The savings that are passed on to consumers also directly influence and grow their local economies. Households that have greater cash on hand are more likely to spend that money on goods and services, contributing to their communities by investing locally. For example, a family that saves $4,000 on the purchase of their home will use their savings to purchase additional goods. If many households are afforded these savings, and then spend those savings, greater economic activity, greater revenues and increased employment are the result. When these savings are aggregated to the county, regional or state level, this equates to thousands of new jobs, all induced by the savings afforded by using the IPC.

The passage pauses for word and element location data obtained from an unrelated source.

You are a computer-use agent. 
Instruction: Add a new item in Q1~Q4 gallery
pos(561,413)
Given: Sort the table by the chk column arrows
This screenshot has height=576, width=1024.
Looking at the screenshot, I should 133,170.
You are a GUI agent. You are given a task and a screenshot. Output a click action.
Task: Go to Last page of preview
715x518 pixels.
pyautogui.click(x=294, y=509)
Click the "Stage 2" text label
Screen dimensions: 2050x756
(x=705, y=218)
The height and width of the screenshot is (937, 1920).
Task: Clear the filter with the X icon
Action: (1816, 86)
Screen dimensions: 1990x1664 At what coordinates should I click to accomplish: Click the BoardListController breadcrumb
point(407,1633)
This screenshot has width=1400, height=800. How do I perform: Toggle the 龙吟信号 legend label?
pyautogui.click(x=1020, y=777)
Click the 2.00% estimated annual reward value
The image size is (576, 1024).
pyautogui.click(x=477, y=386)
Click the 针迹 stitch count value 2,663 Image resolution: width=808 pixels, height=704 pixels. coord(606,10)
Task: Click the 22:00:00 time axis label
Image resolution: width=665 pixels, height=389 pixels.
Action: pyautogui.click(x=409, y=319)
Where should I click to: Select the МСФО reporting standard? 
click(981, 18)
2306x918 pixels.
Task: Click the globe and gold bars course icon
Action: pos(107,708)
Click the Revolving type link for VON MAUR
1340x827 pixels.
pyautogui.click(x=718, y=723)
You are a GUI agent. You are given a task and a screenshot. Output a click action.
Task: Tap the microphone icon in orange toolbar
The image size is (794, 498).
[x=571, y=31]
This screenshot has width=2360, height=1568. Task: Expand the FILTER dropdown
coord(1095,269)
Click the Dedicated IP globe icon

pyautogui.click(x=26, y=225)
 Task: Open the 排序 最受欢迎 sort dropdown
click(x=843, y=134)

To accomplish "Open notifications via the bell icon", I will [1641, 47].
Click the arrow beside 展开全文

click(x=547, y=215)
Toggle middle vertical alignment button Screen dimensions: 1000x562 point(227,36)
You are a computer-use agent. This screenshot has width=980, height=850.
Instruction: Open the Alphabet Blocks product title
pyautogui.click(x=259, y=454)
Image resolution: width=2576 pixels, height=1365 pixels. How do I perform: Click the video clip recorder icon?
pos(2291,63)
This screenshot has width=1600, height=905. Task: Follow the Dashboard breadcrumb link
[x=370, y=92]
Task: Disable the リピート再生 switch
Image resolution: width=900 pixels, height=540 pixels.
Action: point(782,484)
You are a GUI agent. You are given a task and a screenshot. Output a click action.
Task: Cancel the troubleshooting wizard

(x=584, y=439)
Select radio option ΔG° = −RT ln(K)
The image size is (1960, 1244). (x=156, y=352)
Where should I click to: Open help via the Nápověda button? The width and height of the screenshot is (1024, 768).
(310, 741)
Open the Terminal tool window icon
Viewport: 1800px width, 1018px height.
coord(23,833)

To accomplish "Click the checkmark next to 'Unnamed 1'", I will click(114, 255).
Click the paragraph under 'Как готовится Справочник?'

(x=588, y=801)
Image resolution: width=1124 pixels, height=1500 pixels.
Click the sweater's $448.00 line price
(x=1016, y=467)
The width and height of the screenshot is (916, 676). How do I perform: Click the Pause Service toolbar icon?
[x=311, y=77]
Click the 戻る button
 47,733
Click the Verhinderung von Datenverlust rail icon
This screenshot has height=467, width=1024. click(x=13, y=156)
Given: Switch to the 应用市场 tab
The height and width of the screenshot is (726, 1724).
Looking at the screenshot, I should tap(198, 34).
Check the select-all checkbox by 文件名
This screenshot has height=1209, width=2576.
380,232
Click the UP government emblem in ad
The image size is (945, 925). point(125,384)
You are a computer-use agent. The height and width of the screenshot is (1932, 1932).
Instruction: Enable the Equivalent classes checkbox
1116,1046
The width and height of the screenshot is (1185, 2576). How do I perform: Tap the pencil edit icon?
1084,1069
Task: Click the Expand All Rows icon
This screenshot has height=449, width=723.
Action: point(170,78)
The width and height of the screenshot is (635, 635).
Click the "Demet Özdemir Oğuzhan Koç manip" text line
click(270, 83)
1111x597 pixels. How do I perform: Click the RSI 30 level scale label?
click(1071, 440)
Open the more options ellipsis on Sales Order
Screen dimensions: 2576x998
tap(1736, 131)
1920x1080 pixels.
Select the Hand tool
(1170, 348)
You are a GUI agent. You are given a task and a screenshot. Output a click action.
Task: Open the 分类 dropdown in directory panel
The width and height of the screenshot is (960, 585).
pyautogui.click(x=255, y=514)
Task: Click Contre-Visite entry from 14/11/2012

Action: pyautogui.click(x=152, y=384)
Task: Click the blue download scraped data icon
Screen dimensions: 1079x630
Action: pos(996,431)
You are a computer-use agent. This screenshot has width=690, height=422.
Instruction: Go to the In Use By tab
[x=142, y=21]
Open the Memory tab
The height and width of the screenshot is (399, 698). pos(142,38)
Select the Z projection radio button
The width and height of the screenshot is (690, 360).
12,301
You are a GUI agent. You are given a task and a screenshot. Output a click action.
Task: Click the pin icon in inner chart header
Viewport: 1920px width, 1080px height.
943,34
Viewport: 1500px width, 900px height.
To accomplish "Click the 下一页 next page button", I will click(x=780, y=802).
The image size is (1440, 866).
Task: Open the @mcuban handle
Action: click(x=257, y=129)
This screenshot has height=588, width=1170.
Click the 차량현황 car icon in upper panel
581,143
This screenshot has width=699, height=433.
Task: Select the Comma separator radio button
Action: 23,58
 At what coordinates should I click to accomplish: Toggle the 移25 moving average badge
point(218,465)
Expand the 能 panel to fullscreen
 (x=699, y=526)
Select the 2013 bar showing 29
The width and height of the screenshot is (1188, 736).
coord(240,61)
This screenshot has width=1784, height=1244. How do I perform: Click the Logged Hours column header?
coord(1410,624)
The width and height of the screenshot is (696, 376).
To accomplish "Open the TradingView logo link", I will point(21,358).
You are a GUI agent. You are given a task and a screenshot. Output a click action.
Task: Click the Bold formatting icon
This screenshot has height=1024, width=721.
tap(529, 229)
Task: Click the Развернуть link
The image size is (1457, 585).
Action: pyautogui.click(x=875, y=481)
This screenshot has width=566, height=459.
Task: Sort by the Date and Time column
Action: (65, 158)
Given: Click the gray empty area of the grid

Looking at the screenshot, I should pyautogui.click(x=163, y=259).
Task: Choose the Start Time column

After determining the difference in construction labor and materials, the study estimates the cost benefits, employment and environmental gains the nation would have received if the IPC had been applied nationally over the last 12 years (from 2007 to 2018). The benefits of the IPC are significant — counties that applied the IPC, from 2007 to 2018, saved $38 billion in construction costs, realized 166,000 additional jobs, emitted one million fewer tons of carbon dioxide and saved 880 million feet of pipe. These savings result in more productive buildings, communities and regional economies.
The IPC improves the affordability, sustainability and durability of all of our communities. The video below illustrates how plumbing codes impact the world around us and how adoption of the IPC impacts the cost, safety and the global environment.
The online report includes an interactive tool that allows users to click on any state or county and see which model code they currently use as well as how much the state or county would save by switching to the IPC. The information presented on this site enables professionals and interested parties to understand the plumbing code differences and how these differences impact the regional, state and national economy and environment.